Italy could invest in Stellantis like France, minister says

Italy could invest in Stellantis like France, minister says

Automotive News Europe — 2024-02-01

Automotive Industry

The Italian government is open to buying a stake in Stellantis, industry minister Adolfo Urso said, as he set out plans to provide €950 m ($1 bn) in subsidies this year to help drivers switch to cleaner cars.

The new incentive plan follows a clash between Italy's rightist government and Amsterdam-based Stellantis, which owns Italian brands Fiat and Alfa Romeo, over production levels in the country.

Italian Prime Minister Giorgia Meloni criticized Stellantis last month for its efforts to move car production to lower-cost countries at a time when the auto industry is struggling to shift to electrification.

Urso said Italy could match the French government by taking a stake in the automaker, whose other brands include Peugeot and Jeep.

"If Tavares maintains that Italy needs to do the same as France, which has boosted its active investment in Stellantis, then they can ask," Urso told reporters on Thursday 1 February.

"The difference between France and us is that they are in the share capital and we aren’t," Urso said. "Make a request and we can discuss it together.”

The balance between Italy and France on the Stellantis board has been a point of friction between the two countries.

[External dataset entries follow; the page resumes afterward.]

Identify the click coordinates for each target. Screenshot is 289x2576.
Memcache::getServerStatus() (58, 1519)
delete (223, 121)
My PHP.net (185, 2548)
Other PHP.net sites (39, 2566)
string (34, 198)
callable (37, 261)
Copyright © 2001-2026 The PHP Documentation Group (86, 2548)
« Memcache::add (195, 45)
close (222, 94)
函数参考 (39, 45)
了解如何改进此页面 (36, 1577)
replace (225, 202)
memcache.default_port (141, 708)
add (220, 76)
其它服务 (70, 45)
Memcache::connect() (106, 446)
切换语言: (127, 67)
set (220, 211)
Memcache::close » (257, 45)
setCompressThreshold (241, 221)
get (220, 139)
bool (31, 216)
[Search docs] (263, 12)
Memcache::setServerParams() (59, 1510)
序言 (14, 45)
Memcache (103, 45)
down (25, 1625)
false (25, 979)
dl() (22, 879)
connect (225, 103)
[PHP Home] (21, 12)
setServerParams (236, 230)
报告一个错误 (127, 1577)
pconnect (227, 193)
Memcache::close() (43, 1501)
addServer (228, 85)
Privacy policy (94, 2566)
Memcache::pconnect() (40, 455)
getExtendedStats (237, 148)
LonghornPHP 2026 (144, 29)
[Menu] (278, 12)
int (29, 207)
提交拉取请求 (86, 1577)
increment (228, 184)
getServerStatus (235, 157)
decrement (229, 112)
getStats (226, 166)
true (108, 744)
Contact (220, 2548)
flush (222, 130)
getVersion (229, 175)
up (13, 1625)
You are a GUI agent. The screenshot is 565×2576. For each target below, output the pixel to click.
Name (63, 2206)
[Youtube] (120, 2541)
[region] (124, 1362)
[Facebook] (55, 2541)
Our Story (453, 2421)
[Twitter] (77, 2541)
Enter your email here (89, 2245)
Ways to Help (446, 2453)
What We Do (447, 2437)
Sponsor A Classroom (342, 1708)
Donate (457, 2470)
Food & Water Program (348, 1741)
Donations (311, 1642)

France holds a 6% stake in Stellantis, the group formed in 2021 through the merger of Fiat Chrysler and France's PSA Group. France also has representatives on the company's board of directors. Italy has no stake and no representatives. Italy's Agnelli family is the largest investor in Stellantis through its Exor vehicle.

Urso said that Stellantis had committed to boosting production in Italy back to the million vehicle level, a figure last hit in 2017. The total last year was around 750,000.

Urso has in the past called for state lender Cassa Depositi e Prestiti (CDP) to buy a stake in Stellantis.

Last June, Stellantis Chairman John Elkann said his company did not need to add the Italian state to its shareholders.

Public squabbles

Stellantis CEO Carlos Tavares has said that Italy spends less than other major European countries to support the development of electric vehicles and that approach was holding back production.

Tavares never shies away from criticizing politicians and has also had public squabbles with French Finance Minister Bruno Le Maire. He has been unwilling to cave in to Le Maire's request to produce some cheaper EV models locally.

Tavares cited Italian plants in Mirafiori, where the company produces the electric Fiat 500, and its factory in Pomigliano, near Naples, as sites where jobs are more at risk from Meloni's policies.

During a visit to Europe's largest van-making factory in Atessa, central Italy last month, Tavares was very vocal in praising the company's Italian workers.

"When we are happy, then we are happy," Tavares said. "In the case of Atessa, they have reduced their cost by 30%. They have improved their quality sevenfold. It's quite outstanding, which means they are in control of their destiny."

"When we manage our plants, we don't do it in function of our mood," Tavares said. "Of course, the fact that we are very fact-based is often used by the people that do not want to recognize the success of Stellantis. They are using it against us by saying that we are financially driven, we are cold, that we are inhuman."

Meloni's government is also not taking into account the fact that Tavares is Portuguese, not French, he said.

"If we talk about the French mandate that they are trying to use as a scapegoat, they just ignore that the CEO of the company is a Portuguese guy," he said.